Preguntó subconscientemente: —¿Por qué?
Sus ojos se oscurecieron, abrió la boca como si quisiera explicar algo, pero sacudió la cabeza y dijo después de un momento: —No hay razón.
Solo…
solo quería mirar a la Maestra.
¿Qué clase de razón era esa?
La boca de Shen Ying se movió, sus ojos dieron vueltas mientras algo le venía en mente.
Lo miró y dijo solemnemente: —Chef, ver de pie allí da miedo, no puedo dormir, ¿por qué no cambias de sitio?
Yi Qing vaciló y una pizca de culpa apareció en sus ojos: —Entonces, ¿dónde debo estar de pie?
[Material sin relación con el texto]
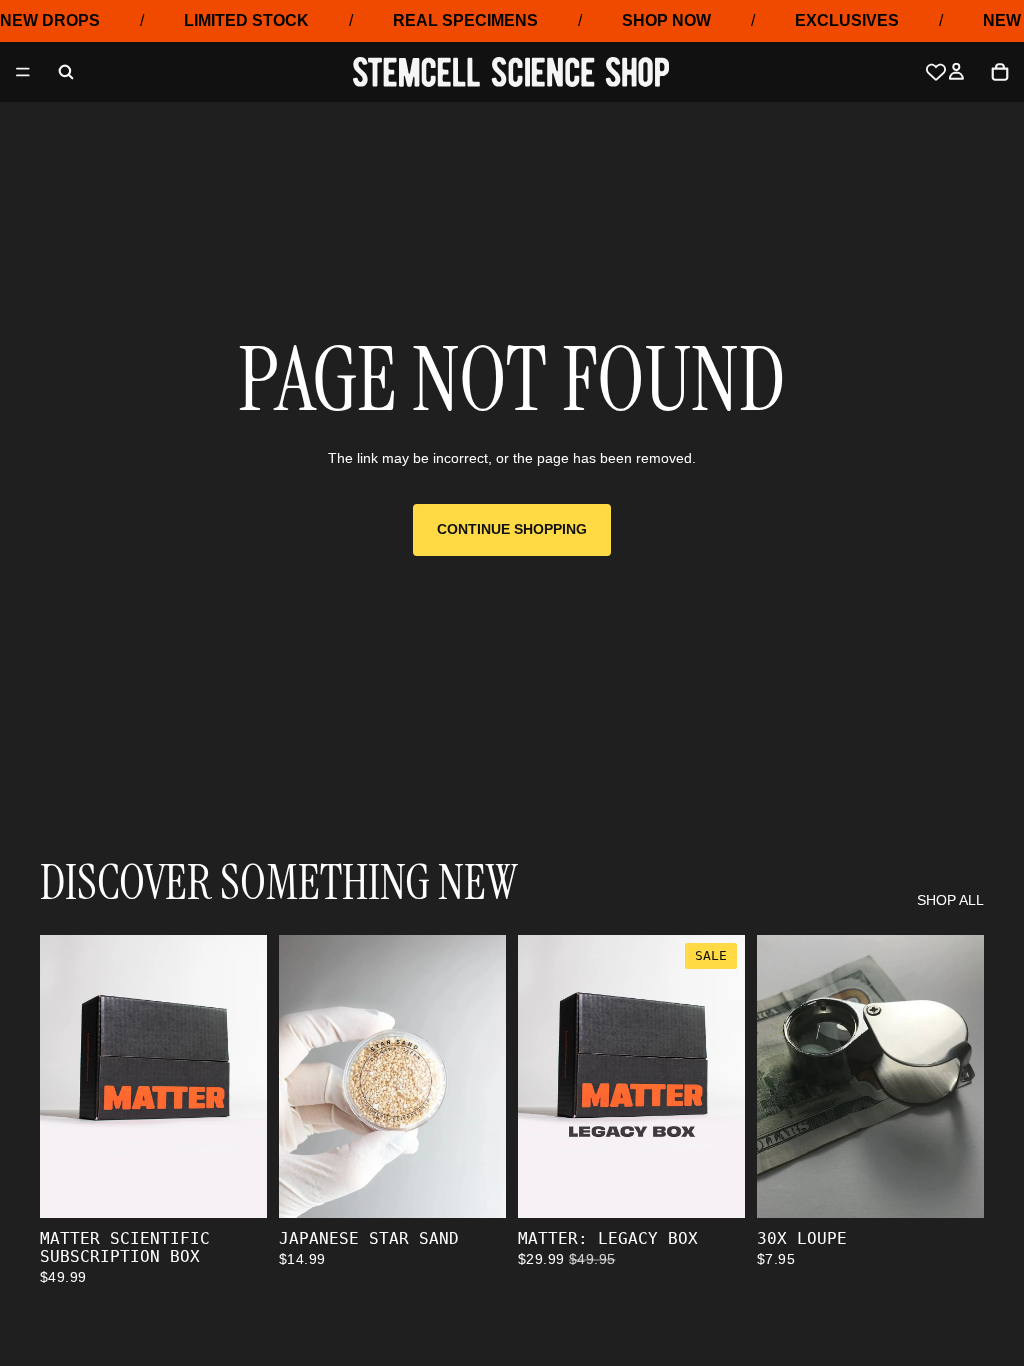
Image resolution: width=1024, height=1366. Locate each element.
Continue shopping (512, 529)
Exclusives (847, 20)
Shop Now (666, 20)
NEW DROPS (50, 20)
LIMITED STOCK (246, 20)
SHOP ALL (950, 900)
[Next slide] (484, 1076)
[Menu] (23, 73)
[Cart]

—Baja primero, te lo diré —la cena había sido servida a su puerta, no había razón para no comerla.
Dudó un momento antes de asentir obedientemente.
—Está bien —dijo y entonces saltó desde la viga.
—Ven aquí primero —pidió Shen Ying y le hizo un gesto—.
¡Aquí, aquí, sí, un poco más cerca!
Caminó hasta la cabecera de su cama con un rastro de duda abriéndose paso a través de sus ojos.
—Maestra, ¿no es…?
Antes de que pudiera terminar, Shen Ying estiró la mano y tiró de él.
Yi Qing solo sintió que bajaba, con una voltereta, y cayó en la cama.
Al momento siguiente, sintió un calor cerca de sus labios y una suavidad sobre ellos, junto con un aura que él anhelaba profundamente.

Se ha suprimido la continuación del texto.